▸ **TEXT UNDER STUDY**:
--- START ---

The Santa Anita Derby (G1) was his one and only chance of earning a spot in the starting gate at Churchill Downs, and he seized it with a three-length wire job. Splashing to victory in a sloppy Kentucky Derby, Justify bravely withstood pressure in the Preakness (G1), and he had an easier time on the front end in the Belmont (G1). He became the first since Hall of Famer Seattle Slew to remain perfect through the Triple Crown. Unfortunately, unlike “Slew,” Justify was retired shortly afterward with an injury.
2. Justify’s first crop has made waves worldwide.
Standing alongside fellow Triple Crown star American Pharoah at Coolmore’s Ashford Stud, Justify has already sired noteworthy runners on four continents. Aside from Verifying, his U.S. headliners include Nashua (G3) winner Champions Dream, Schuylerville (G3) scorer Just Cindy, Grade 2-placed stakes vixen Justique, and Arabian Lion, recently runner-up in the Lexington (G3). Among Justify’s winners in Japan, Triple Crown nominee Yuttitham looked like a budding star when last seen in December.
Interestingly, Justify’s progeny have also made a splash on turf here and abroad. In Ireland, Statuette turned heads by capturing last summer’s Balanchine (aka Airlie Stud) (G2) for Aidan O’Brien. And in Australia, his Group 2-winning daughter Learning to Fly was the second favorite for the rich Golden Slipper (G1), only to lose her rider in a rough trip and exit injured. 
3. Justify hails from the Storm Cat branch of the Northern Dancer sire line.
Justify descends from supersire Storm Cat through his son Hennessy, the 1995 Hopeful (G1) victor and Breeders’ Cup Juvenile (G1) runner-up. Hennessy sired transatlantic champion Johannesburg, who swept Grade/Group 1 races in four countries during his undefeated two-year-old season – Ireland’s Phoenix (G1), France’s Prix Morny (G1), England’s Middle Park (G1), and the 2001 Breeders’ Cup Juvenile in a sensational dirt debut. He went winless in his three remaining starts, notably finishing eighth in the 2002 Kentucky Derby.

--- END ---

▸ **GIVEN RECORDS**:
--- START ---

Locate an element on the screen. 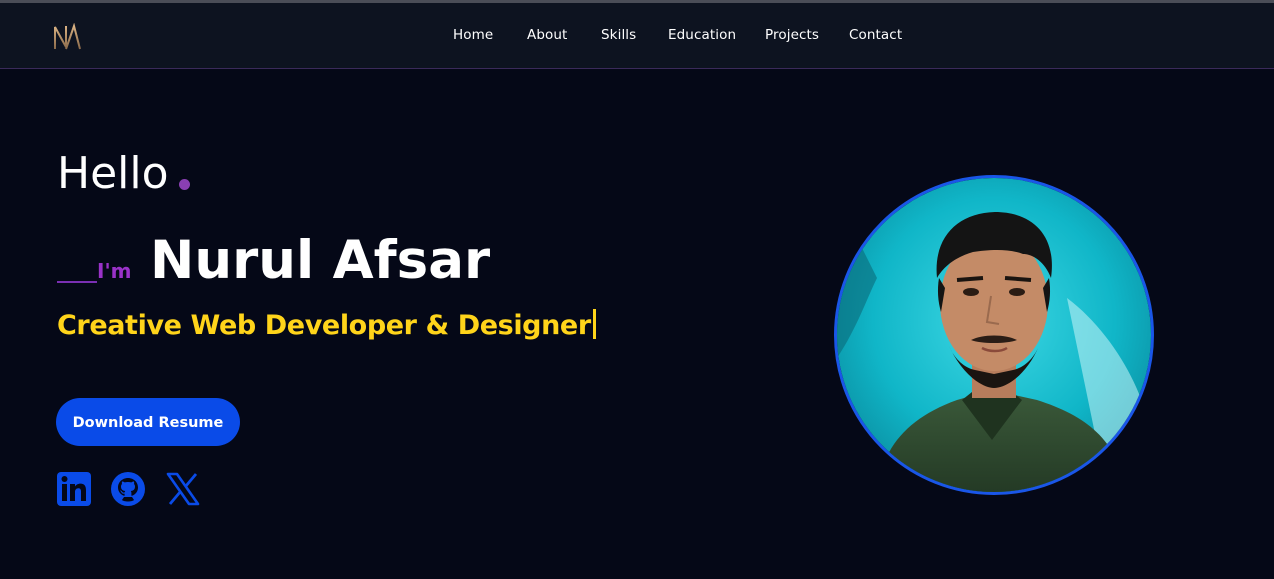  nav-education: Education is located at coordinates (702, 35).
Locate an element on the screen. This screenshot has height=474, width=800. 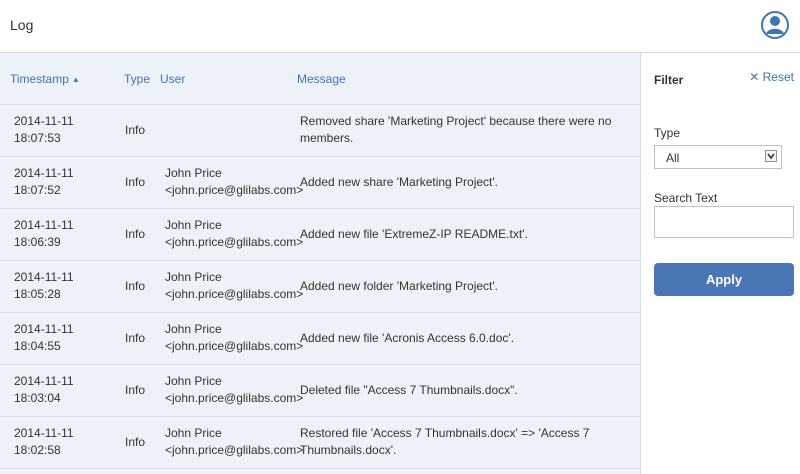
search-text-label: Search Text is located at coordinates (686, 198).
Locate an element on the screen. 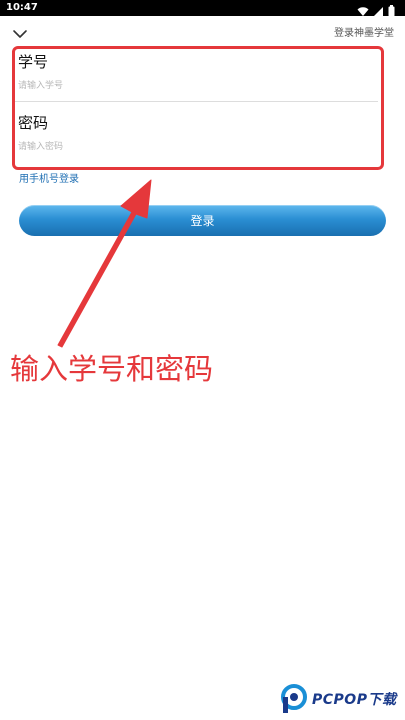 The image size is (405, 720). student-id-input is located at coordinates (188, 86).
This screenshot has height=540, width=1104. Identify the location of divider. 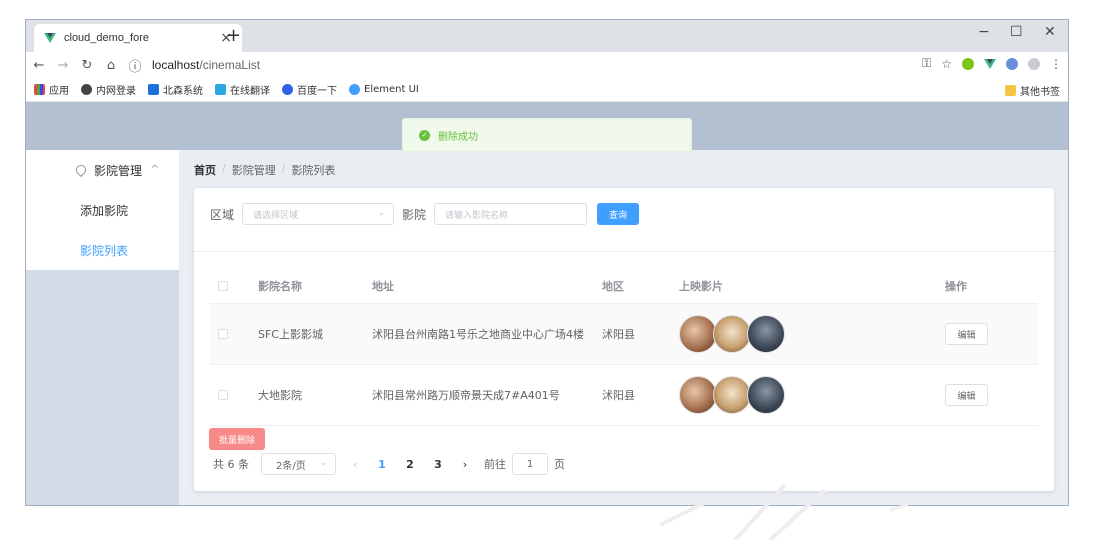
(624, 252).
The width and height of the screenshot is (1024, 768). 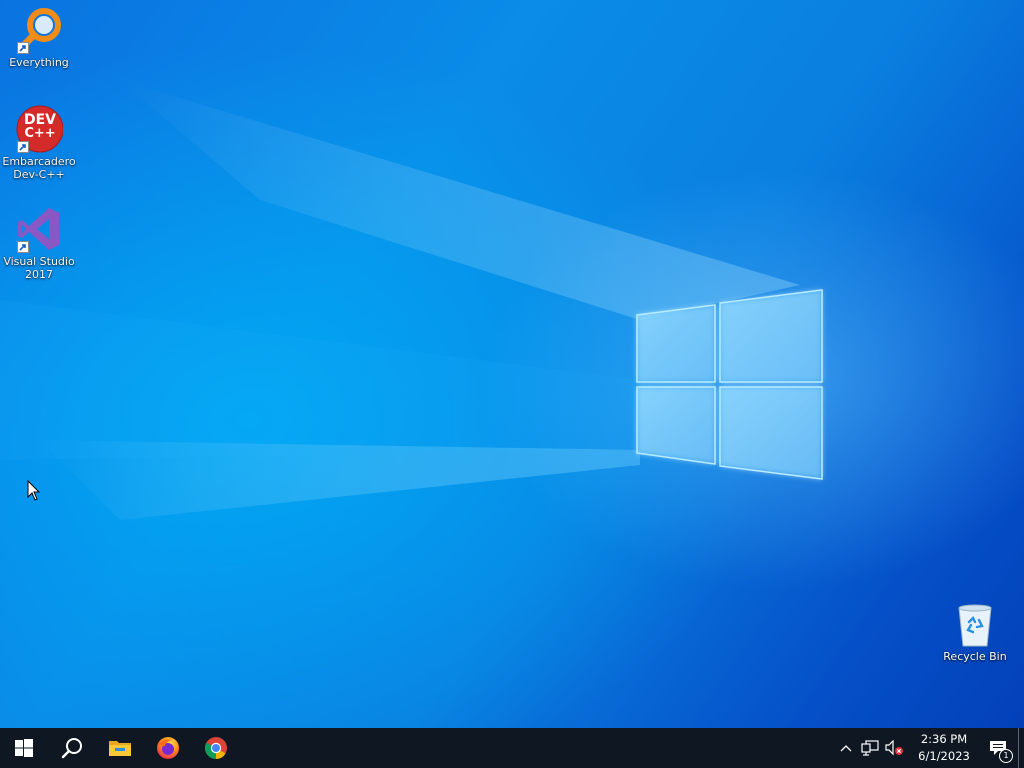 What do you see at coordinates (40, 120) in the screenshot?
I see `devcpp-logo-text: DEV` at bounding box center [40, 120].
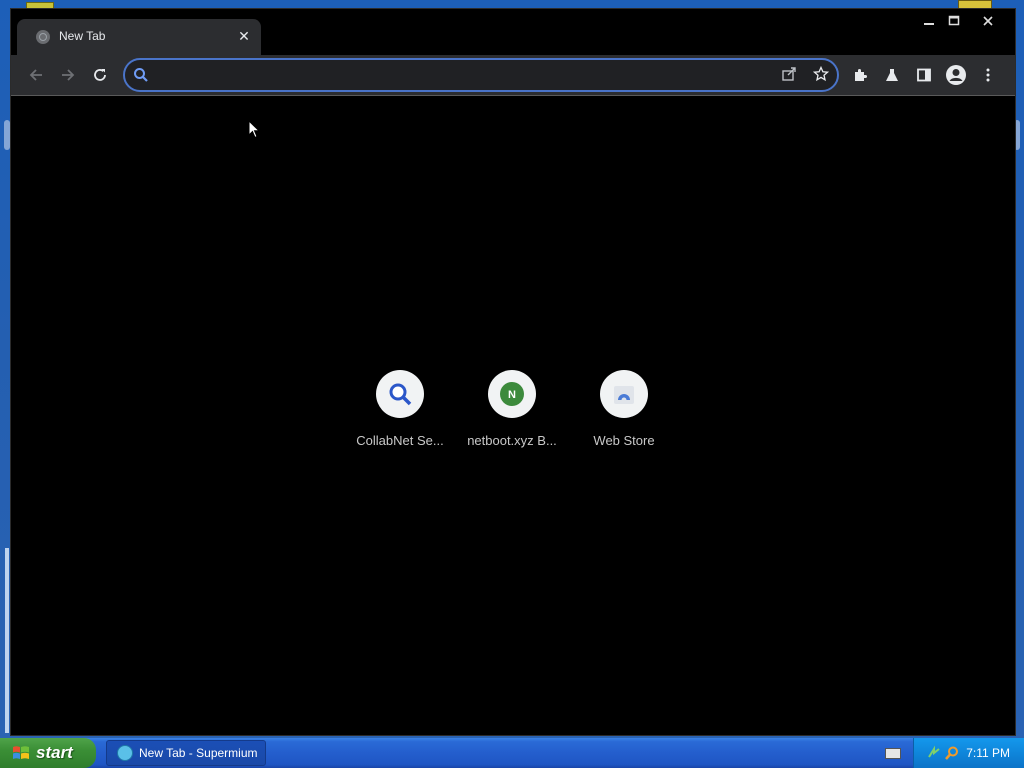  What do you see at coordinates (21, 752) in the screenshot?
I see `windows-flag-icon` at bounding box center [21, 752].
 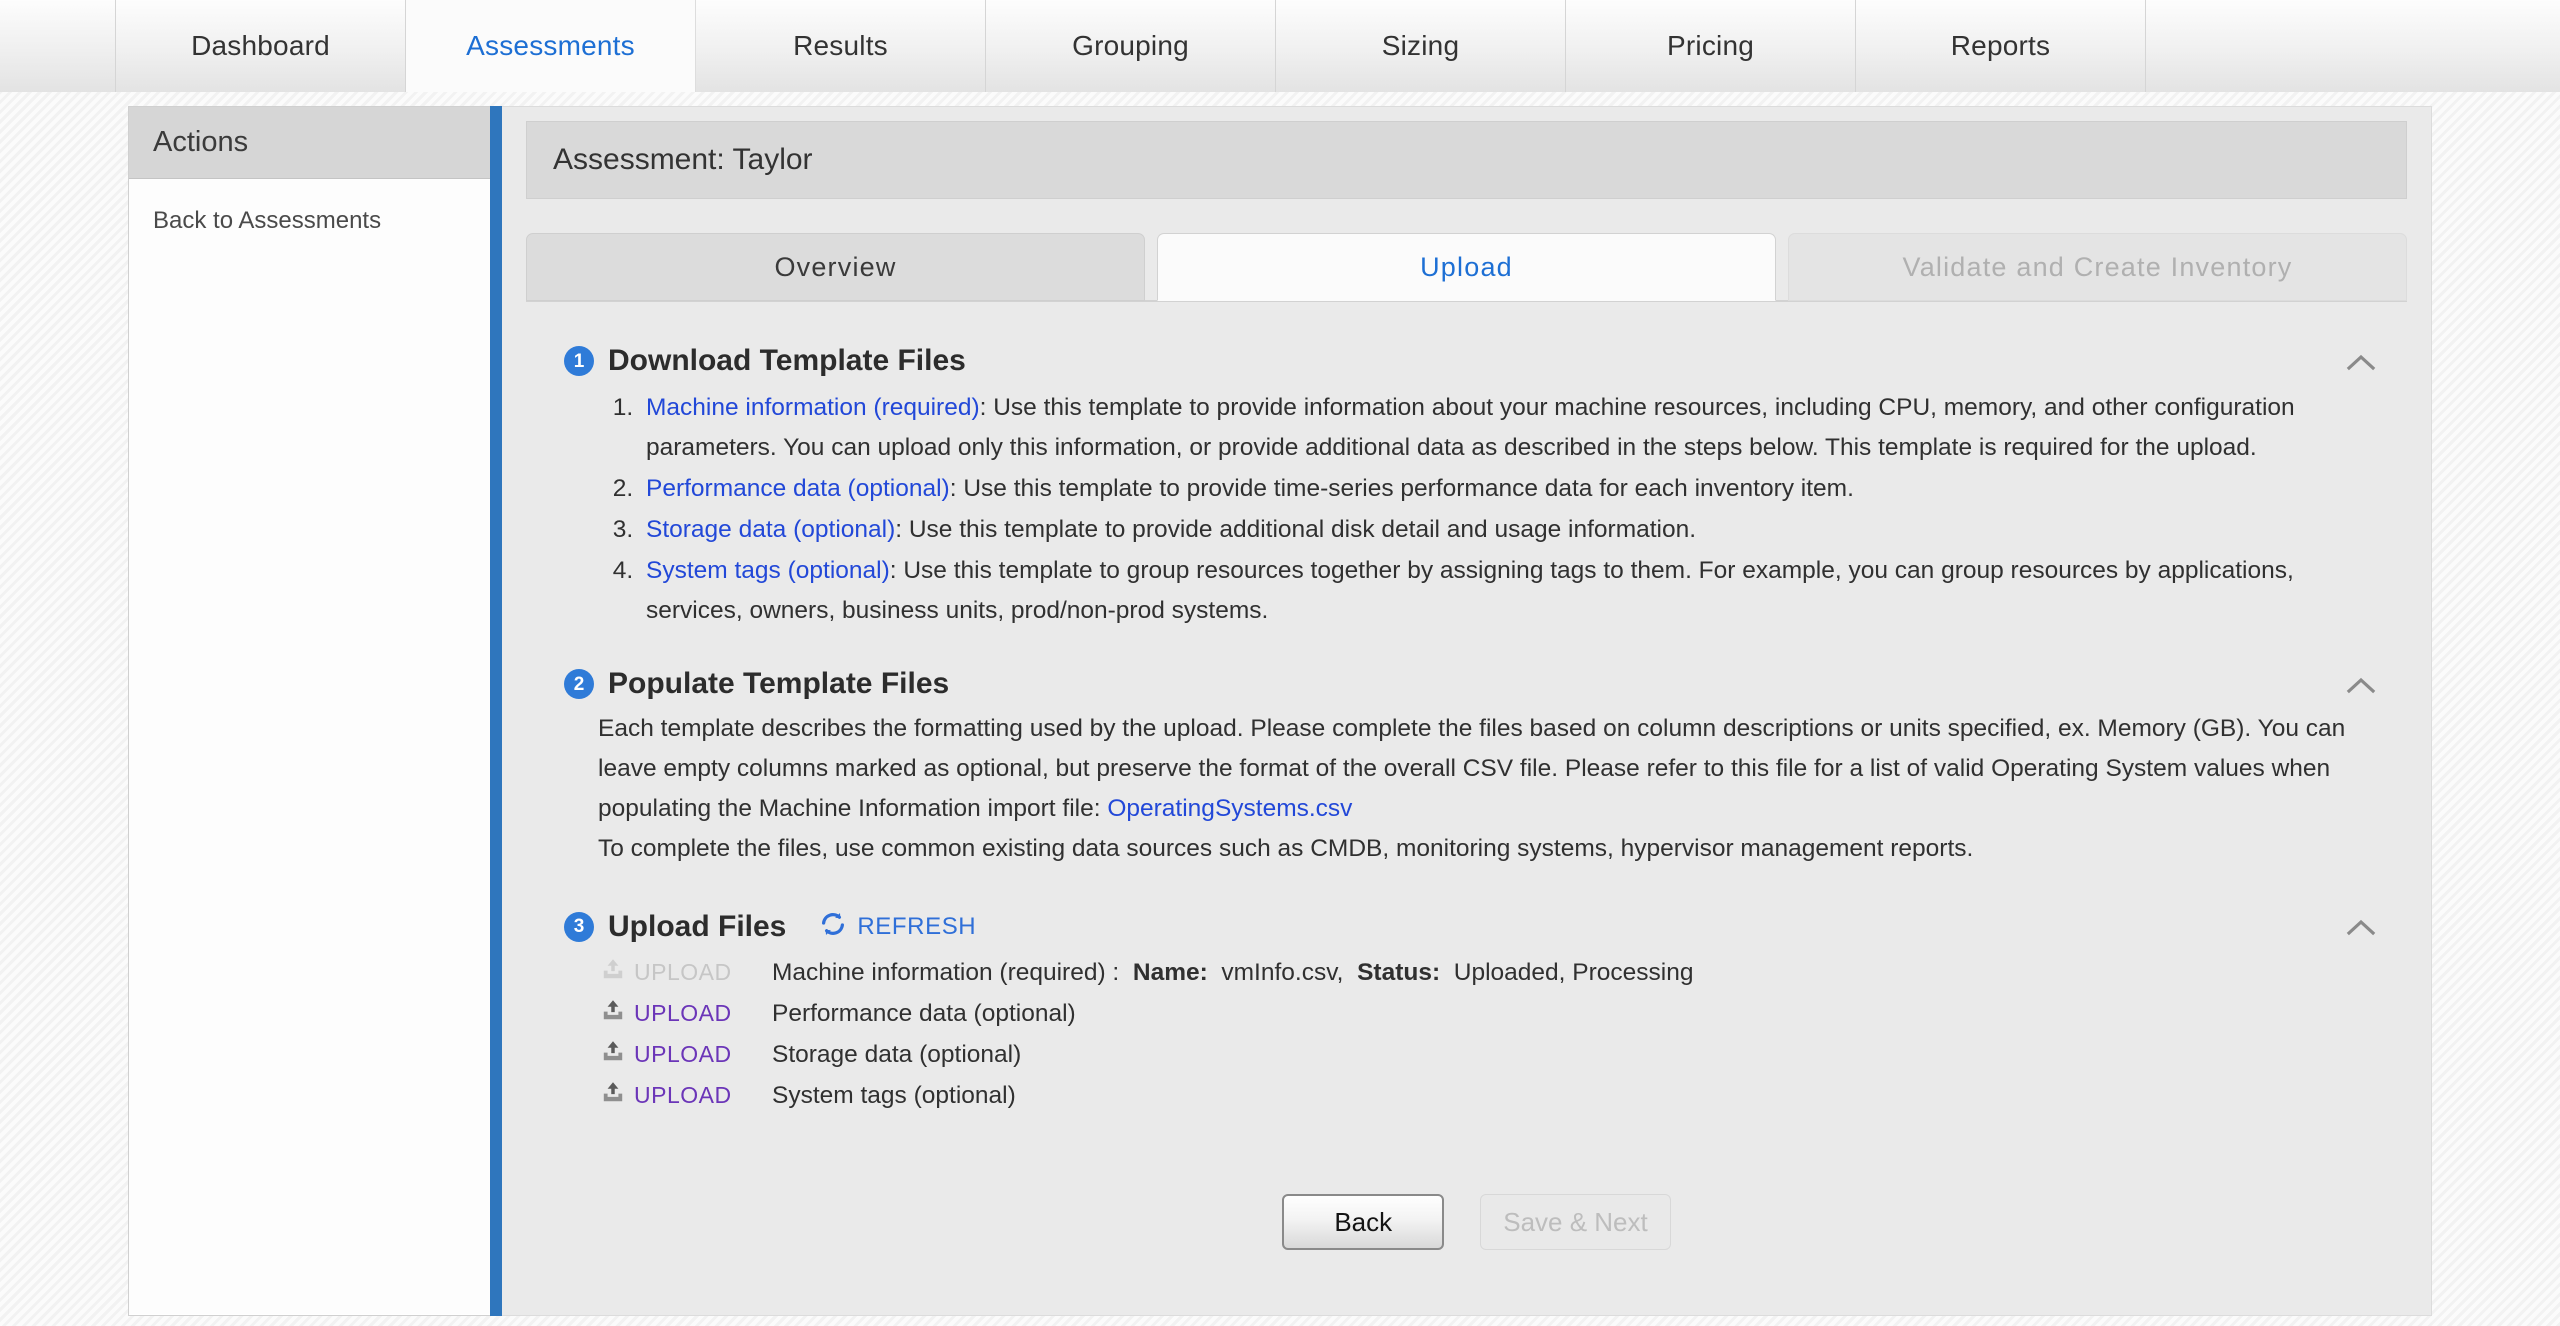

--- END ---

▸ **PROBLEM A**:
In the records, repeat the stretch from the line containing "This screenshot has height=540, width=1104." through the line containing "(624, 252).", and leave out the pictures.
▸ **PROBLEM B**:
Carry on the passage about the racehorse Justify, picking up after its final sentence.
The text and the records were taken from unrelated sources.

▸ **ANSWER A**:
This screenshot has height=540, width=1104. Identify the location of divider. 
(624, 252).

▸ **ANSWER B**:
Johannesburg sired Scat Daddy, who scored his biggest wins in the 2006 Champagne (G1) and 2007 Florida Derby (G1). Scat Daddy was out of luck in that year’s Kentucky Derby, winding up a troubled 18th, and never raced again. A sire of international import who passed away at the young age of 11, Scat Daddy was responsible for the versatile Mendelssohn, track record-setting conqueror of the 2018 UAE Derby (G2), and brilliant turf sprinters Lady Aurelia, Caravaggio, and No Nay Never. 
4. Justify is out of a mare by Hall of Famer Ghostzapper.
Justify’s dam (mother), Stage Magic, placed in four stakes including the 2011 Gardenia (G3) to champion Groupie Doll. (The Gardenia would be renamed the Groupie Doll in her honor in 2015.) Stage Magic was Broodmare of the Year for 2018; aside from Justify’s exploits, her first foal, The Lieutenant, won that year’s All American (G3) and placed in a trio of stakes, notably the Californian (G2) and Suburban (G2).
Stage Magic is by Hall of Famer Ghostzapper, the 2004 Horse of the Year who won Grade 1 races from 6 1/2 furlongs to the 1 1/4-mile Breeders’ Cup Classic (G1) (in record time). Ghostzapper has likewise sired a range of top performers from champion female sprinters Goodnight Olive and Judy the Beauty to Dubai World Cup (G1) star Mystic Guide and newly-crowned Canadian Horse of the Year Moira, one of his three Queen’s Plate winners (along with Holy Helena and Shaman Ghost). Ghostzapper also sired the dam of champion sprinter Drefong, who has Continuar in the Derby.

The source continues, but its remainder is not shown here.